Banks had been caught red-handed submitting false documents to courts, with millions of documented examples, and law enforcement treated it like a man catching a too-puny fish and throwing it back. No one bothered to investigate the misconduct, instead charging banks $2,000 for every family they threw into chaos and leaving it at that. That evidence would be unusable in future cases; Nevada couldn't go up the food chain from LPS and nail servicers for fraudulent documents. Ongoing foreclosure fraud using previously submitted forgeries and fabrications would be effectively legalized, or at least beyond the reach of state and federal prosecutors. And nobody would see a jail cell. Sure, officials swore that they still reserved the right to pursue criminal charges, but the reaction to that varied between
chuckles and hysterical laughter.
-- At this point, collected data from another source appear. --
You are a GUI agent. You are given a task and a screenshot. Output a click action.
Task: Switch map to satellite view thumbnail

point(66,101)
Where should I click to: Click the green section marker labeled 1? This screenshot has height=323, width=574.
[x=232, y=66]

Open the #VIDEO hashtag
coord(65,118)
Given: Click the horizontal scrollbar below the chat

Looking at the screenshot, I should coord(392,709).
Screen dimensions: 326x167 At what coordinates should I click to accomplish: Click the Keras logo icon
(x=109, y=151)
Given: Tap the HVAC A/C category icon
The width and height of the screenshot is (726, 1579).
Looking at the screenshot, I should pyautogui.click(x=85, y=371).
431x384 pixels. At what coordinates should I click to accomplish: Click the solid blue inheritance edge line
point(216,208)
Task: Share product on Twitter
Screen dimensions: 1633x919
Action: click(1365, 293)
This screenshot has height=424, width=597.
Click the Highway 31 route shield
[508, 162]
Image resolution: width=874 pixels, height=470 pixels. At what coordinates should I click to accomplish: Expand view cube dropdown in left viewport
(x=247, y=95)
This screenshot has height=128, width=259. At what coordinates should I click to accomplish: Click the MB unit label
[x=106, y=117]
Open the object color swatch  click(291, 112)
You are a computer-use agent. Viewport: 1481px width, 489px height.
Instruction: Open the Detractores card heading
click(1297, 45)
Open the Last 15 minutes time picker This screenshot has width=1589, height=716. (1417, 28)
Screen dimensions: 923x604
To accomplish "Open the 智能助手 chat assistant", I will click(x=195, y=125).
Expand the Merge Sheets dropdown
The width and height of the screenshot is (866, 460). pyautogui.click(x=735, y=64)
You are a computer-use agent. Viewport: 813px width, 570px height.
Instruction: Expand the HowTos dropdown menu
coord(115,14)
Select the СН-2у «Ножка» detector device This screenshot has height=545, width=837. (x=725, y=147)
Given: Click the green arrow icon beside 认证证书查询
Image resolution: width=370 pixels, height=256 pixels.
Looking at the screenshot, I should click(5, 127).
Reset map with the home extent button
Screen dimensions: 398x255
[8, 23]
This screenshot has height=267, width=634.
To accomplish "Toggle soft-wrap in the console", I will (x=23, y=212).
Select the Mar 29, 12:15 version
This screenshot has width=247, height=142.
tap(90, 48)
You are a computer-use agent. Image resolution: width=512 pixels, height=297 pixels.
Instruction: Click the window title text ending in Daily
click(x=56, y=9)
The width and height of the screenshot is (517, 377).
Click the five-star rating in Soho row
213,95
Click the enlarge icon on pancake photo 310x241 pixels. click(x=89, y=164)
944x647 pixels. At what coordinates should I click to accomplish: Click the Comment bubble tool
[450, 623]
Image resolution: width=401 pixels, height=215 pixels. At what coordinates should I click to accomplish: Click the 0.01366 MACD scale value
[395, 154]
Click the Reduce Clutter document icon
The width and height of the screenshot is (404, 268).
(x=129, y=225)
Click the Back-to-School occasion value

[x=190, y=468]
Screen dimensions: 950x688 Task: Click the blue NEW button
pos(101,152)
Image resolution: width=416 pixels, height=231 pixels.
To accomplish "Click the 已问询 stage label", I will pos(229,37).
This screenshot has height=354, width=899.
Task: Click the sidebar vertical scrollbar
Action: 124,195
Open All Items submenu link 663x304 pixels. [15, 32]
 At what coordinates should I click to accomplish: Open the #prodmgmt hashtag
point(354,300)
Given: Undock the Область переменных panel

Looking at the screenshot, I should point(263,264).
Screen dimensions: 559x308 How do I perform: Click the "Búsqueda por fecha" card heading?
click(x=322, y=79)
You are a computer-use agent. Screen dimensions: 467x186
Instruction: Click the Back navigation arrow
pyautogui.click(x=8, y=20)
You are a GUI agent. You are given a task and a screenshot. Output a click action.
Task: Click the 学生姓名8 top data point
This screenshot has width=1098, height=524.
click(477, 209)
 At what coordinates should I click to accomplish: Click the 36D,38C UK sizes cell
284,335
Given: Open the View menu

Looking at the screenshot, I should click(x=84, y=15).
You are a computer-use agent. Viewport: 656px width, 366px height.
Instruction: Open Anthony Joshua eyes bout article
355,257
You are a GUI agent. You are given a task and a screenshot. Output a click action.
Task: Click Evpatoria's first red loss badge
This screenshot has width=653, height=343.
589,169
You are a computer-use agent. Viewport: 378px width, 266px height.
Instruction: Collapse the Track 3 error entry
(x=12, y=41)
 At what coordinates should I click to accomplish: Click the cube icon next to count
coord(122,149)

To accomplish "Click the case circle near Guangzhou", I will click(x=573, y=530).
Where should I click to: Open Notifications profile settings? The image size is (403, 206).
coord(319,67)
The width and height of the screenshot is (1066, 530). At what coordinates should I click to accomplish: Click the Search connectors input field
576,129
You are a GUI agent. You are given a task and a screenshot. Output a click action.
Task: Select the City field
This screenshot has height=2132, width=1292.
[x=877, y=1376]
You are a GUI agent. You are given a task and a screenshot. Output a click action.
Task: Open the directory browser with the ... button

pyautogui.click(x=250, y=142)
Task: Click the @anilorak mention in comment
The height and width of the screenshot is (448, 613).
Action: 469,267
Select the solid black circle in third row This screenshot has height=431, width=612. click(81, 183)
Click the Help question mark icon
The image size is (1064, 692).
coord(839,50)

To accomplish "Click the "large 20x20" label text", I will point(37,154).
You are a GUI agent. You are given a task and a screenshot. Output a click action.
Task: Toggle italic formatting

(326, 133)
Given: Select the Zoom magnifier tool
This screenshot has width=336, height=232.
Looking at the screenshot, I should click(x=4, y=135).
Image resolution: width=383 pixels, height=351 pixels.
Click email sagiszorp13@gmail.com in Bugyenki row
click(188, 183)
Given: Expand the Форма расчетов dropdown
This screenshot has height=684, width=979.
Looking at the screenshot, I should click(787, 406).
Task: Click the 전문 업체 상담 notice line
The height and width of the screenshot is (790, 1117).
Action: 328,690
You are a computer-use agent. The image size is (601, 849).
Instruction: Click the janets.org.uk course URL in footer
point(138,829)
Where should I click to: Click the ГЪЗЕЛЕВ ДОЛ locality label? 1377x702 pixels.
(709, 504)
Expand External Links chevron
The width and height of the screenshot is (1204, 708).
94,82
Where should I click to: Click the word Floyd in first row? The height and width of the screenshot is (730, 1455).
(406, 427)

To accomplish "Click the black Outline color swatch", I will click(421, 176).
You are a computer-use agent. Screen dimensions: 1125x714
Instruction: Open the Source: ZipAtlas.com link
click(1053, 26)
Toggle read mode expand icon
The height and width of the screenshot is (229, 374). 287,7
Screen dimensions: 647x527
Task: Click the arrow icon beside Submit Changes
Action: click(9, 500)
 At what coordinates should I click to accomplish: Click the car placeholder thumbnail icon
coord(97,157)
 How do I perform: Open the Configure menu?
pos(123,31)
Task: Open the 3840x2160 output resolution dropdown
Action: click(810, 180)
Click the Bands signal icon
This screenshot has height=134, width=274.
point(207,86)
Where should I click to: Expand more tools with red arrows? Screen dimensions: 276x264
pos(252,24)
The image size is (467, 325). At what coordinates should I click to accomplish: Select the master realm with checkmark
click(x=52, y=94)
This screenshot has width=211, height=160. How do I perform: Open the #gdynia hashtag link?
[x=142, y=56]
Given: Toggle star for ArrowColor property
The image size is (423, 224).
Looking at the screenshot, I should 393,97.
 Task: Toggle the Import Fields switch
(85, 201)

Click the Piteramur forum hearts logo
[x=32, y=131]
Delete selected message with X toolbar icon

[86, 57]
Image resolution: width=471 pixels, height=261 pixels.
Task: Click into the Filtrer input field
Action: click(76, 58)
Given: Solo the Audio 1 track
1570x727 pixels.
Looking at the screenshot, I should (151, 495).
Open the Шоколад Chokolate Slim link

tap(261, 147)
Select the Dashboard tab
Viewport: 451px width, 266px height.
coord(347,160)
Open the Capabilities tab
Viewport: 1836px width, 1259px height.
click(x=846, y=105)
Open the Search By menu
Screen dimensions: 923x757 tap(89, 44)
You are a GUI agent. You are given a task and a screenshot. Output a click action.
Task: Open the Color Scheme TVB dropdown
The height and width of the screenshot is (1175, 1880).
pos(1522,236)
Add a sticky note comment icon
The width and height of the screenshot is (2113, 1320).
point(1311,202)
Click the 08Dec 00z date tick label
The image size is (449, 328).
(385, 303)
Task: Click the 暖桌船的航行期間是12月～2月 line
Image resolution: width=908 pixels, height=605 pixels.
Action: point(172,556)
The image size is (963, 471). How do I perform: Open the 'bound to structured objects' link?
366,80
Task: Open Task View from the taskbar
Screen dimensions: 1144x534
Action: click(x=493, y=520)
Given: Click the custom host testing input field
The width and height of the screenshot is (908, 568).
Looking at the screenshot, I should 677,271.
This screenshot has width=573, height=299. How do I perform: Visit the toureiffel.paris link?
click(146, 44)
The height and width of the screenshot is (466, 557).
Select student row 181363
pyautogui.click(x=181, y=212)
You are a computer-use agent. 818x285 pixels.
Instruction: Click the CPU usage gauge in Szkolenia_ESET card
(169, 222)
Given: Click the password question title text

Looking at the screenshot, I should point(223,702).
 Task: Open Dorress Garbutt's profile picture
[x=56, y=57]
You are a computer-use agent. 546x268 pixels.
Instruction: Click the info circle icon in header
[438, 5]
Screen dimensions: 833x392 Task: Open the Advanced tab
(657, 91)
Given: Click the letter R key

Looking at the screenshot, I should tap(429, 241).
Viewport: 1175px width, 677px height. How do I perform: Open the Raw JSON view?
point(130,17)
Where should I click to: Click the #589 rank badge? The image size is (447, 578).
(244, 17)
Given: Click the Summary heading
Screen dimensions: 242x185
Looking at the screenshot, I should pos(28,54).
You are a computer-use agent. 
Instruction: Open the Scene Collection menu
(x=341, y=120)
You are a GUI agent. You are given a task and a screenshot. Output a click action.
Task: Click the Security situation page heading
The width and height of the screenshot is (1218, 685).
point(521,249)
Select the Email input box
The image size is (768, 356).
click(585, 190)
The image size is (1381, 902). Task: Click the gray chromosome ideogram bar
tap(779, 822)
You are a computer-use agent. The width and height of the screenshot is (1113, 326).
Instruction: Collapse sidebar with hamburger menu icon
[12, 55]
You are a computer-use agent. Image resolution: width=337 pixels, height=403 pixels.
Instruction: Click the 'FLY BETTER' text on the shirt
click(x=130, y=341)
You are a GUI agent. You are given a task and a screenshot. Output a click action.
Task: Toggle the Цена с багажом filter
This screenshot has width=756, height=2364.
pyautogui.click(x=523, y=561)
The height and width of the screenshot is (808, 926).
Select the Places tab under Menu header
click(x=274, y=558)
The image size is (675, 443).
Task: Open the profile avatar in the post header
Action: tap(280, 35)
Individual borrowers could still challenge their cases, but their resources were far smaller than those of the banks. This is why attorneys general existed, but in this case they abdicated their responsibilities, knuckling under to those who really wielded power in America—Washington and Wall Street.

Amid the morass, there was one silver lining. The government folded a bunch of lawsuits into the deal, relieving banks of as much liability as possible. Among them were five whistleblower cases: appraisal fraud at Countrywide, fair lending violations, underwriting inaccuracies, and more, all lumped in as
violations of the False Claims Act. One of those cases came from Lynn Szymoniak. Her
qui tam
suit retrieved $95 million for the U.S. government, and under the law,
she would receive $18 million of that herself.

21

LISA'S LAST STAND

Lynn learned about the $18 million from her lawyers, but the news didn't go public until National Mortgage Settlement term sheets were released in March 2012. Everyone offered congratulations: Lisa, Michael, Damian, Matt Weidner. She was officially gracious—“
It's very satisfying to recover this money for the government,” she told the
Huffington
Post—but privately, she wished the payout would go to homeowners who needed it. The situation was almost farcical: five banks paid the government $95 million for filing FHA insurance claims based on false documents, but those documents could still be used to remove people from their homes.

Lynn's own mortgage company proved this.
Deutsche Bank removed Mark Elliot from the case, but a new law firm, corporate giant Akerman Senterfitt, decided to depose Lynn again. The meeting featured nine plaintiffs' lawyers and two armed guards, as if Lynn presented a threat. Though Lynn's original allonge was supposed to be affixed to the note, she discovered years earlier that it had no staple holes or signs of attachment. But during the deposition, Akerman's lead lawyer pulled out the allonge, and it did have staple holes. Days earlier Akerman filed an order to release the allonge from the court file; not being idiots, Lynn and her lawyer, Mark Cullen, went to the courthouse and took close-up photos of the allonge, in case Akerman tried to doctor it. Which they did.

“I knew you would do this, you lying cheats!” Lynn bellowed as the camera videotaping the deposition rolled.

“Who do you think did what?” the lawyer answered with mock surprise.

“You did it, you counterfeits! But guess what, we took photos of this, so you're caught!”

The Akerman lawyer pulled back and stuttered, “Well . . . why didn't you disclose ahead of time that you took photos of the allonge?”


That's
your question? I don't believe this.”

Reuben Guttman, the lawyer from the
qui tam
case who watched the deposition, told Lynn it was his all-time favorite.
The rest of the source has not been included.